*What to work on*. An exact transcription of the data below, complete and unaltered, is the expected answer.
Provided records START
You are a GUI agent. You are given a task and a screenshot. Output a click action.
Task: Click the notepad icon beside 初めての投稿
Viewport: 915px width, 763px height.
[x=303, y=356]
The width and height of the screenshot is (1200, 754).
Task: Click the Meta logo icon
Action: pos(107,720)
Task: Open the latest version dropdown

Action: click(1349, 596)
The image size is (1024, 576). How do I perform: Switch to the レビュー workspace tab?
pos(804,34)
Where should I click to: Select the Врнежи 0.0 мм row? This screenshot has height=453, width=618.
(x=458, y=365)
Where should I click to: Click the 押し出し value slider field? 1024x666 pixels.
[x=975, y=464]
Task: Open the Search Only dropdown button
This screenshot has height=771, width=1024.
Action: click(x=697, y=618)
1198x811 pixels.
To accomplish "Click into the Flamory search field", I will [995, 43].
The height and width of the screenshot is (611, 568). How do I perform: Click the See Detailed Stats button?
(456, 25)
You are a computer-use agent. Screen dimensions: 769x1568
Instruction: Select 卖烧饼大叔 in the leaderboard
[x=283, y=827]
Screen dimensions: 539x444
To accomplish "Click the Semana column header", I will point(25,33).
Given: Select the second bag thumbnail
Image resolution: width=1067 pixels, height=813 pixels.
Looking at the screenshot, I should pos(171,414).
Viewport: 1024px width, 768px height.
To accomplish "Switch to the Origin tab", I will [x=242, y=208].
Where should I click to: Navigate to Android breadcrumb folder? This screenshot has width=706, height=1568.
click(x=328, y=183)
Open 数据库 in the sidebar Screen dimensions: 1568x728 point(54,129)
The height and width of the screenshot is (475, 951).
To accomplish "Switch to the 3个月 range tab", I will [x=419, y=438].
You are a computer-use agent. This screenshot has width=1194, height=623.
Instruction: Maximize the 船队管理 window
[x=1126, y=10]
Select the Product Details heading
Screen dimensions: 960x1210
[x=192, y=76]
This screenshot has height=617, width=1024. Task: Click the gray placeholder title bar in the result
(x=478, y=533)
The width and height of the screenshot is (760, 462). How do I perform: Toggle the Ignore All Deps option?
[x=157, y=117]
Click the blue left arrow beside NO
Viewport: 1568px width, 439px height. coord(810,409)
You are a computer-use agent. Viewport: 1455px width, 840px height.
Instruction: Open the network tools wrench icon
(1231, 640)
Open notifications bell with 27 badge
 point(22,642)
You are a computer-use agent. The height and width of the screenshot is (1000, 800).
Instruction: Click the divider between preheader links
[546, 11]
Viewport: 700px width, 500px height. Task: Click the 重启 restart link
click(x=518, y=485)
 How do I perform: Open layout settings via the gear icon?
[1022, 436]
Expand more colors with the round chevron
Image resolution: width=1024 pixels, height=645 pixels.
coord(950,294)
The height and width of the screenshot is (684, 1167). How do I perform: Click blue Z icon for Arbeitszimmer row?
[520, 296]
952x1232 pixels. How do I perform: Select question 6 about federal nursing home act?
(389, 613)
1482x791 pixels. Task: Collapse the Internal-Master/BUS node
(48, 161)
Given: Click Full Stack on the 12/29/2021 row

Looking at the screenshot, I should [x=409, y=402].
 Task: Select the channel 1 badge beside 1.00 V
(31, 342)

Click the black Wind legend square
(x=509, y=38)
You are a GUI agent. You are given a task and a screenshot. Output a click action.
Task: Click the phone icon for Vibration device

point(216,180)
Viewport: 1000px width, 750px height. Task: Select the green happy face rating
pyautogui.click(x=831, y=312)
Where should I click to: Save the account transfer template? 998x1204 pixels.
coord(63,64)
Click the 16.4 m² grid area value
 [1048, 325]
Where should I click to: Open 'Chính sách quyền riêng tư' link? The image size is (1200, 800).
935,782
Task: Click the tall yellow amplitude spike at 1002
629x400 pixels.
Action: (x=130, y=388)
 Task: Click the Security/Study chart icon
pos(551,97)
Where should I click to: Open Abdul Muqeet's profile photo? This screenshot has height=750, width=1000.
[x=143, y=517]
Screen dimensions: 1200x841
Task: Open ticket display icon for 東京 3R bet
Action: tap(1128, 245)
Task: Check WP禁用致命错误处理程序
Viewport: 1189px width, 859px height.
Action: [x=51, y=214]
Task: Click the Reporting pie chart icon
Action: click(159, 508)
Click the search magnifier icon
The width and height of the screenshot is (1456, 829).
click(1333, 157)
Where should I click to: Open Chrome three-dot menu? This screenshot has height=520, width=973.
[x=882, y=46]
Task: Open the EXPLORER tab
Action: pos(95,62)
Provided records END
*Solution*.
You are a GUI agent. You are given a task and a screenshot. Output a click action.
Task: Click the notepad icon beside 初めての投稿
Viewport: 915px width, 763px height.
[x=303, y=356]
The width and height of the screenshot is (1200, 754).
Task: Click the Meta logo icon
Action: pos(107,720)
Task: Open the latest version dropdown

Action: click(1349, 596)
The image size is (1024, 576). How do I perform: Switch to the レビュー workspace tab?
pos(804,34)
Where should I click to: Select the Врнежи 0.0 мм row? This screenshot has height=453, width=618.
(x=458, y=365)
Where should I click to: Click the 押し出し value slider field? 1024x666 pixels.
[x=975, y=464]
Task: Open the Search Only dropdown button
This screenshot has height=771, width=1024.
Action: click(x=697, y=618)
1198x811 pixels.
To accomplish "Click into the Flamory search field", I will [995, 43].
The height and width of the screenshot is (611, 568). How do I perform: Click the See Detailed Stats button?
(456, 25)
You are a computer-use agent. Screen dimensions: 769x1568
Instruction: Select 卖烧饼大叔 in the leaderboard
[x=283, y=827]
Screen dimensions: 539x444
To accomplish "Click the Semana column header", I will point(25,33).
Given: Select the second bag thumbnail
Image resolution: width=1067 pixels, height=813 pixels.
Looking at the screenshot, I should pos(171,414).
Viewport: 1024px width, 768px height.
To accomplish "Switch to the Origin tab", I will [x=242, y=208].
Where should I click to: Navigate to Android breadcrumb folder? This screenshot has width=706, height=1568.
click(x=328, y=183)
Open 数据库 in the sidebar Screen dimensions: 1568x728 point(54,129)
The height and width of the screenshot is (475, 951).
To accomplish "Switch to the 3个月 range tab", I will [x=419, y=438].
You are a computer-use agent. This screenshot has width=1194, height=623.
Instruction: Maximize the 船队管理 window
[x=1126, y=10]
Select the Product Details heading
Screen dimensions: 960x1210
[x=192, y=76]
This screenshot has height=617, width=1024. Task: Click the gray placeholder title bar in the result
(x=478, y=533)
The width and height of the screenshot is (760, 462). How do I perform: Toggle the Ignore All Deps option?
[x=157, y=117]
Click the blue left arrow beside NO
Viewport: 1568px width, 439px height. coord(810,409)
You are a computer-use agent. Viewport: 1455px width, 840px height.
Instruction: Open the network tools wrench icon
(1231, 640)
Open notifications bell with 27 badge
 point(22,642)
You are a computer-use agent. The height and width of the screenshot is (1000, 800).
Instruction: Click the divider between preheader links
[546, 11]
Viewport: 700px width, 500px height. Task: Click the 重启 restart link
click(x=518, y=485)
 How do I perform: Open layout settings via the gear icon?
[1022, 436]
Expand more colors with the round chevron
Image resolution: width=1024 pixels, height=645 pixels.
coord(950,294)
The height and width of the screenshot is (684, 1167). How do I perform: Click blue Z icon for Arbeitszimmer row?
[520, 296]
952x1232 pixels. How do I perform: Select question 6 about federal nursing home act?
(389, 613)
1482x791 pixels. Task: Collapse the Internal-Master/BUS node
(48, 161)
Given: Click Full Stack on the 12/29/2021 row

Looking at the screenshot, I should [x=409, y=402].
 Task: Select the channel 1 badge beside 1.00 V
(31, 342)

Click the black Wind legend square
(x=509, y=38)
You are a GUI agent. You are given a task and a screenshot. Output a click action.
Task: Click the phone icon for Vibration device

point(216,180)
Viewport: 1000px width, 750px height. Task: Select the green happy face rating
pyautogui.click(x=831, y=312)
Where should I click to: Save the account transfer template? 998x1204 pixels.
coord(63,64)
Click the 16.4 m² grid area value
 [1048, 325]
Where should I click to: Open 'Chính sách quyền riêng tư' link? The image size is (1200, 800).
935,782
Task: Click the tall yellow amplitude spike at 1002
629x400 pixels.
Action: (x=130, y=388)
 Task: Click the Security/Study chart icon
pos(551,97)
Where should I click to: Open Abdul Muqeet's profile photo? This screenshot has height=750, width=1000.
[x=143, y=517]
Screen dimensions: 1200x841
Task: Open ticket display icon for 東京 3R bet
Action: tap(1128, 245)
Task: Check WP禁用致命错误处理程序
Viewport: 1189px width, 859px height.
Action: [x=51, y=214]
Task: Click the Reporting pie chart icon
Action: click(159, 508)
Click the search magnifier icon
The width and height of the screenshot is (1456, 829).
click(1333, 157)
Where should I click to: Open Chrome three-dot menu? This screenshot has height=520, width=973.
[x=882, y=46]
Task: Open the EXPLORER tab
Action: pos(95,62)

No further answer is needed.